[Problem requirements]: The records follow. Give them all back exactly.

[The input]:
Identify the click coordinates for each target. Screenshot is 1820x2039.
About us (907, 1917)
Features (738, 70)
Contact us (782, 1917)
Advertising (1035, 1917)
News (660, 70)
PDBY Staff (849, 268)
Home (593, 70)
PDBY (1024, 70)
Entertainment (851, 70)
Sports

[Reply]:
Identify the click coordinates for each target. Screenshot is 1820x2039.
About us (907, 1917)
Features (738, 70)
Contact us (782, 1917)
Advertising (1035, 1917)
News (660, 70)
PDBY Staff (849, 268)
Home (593, 70)
PDBY (1024, 70)
Entertainment (851, 70)
Sports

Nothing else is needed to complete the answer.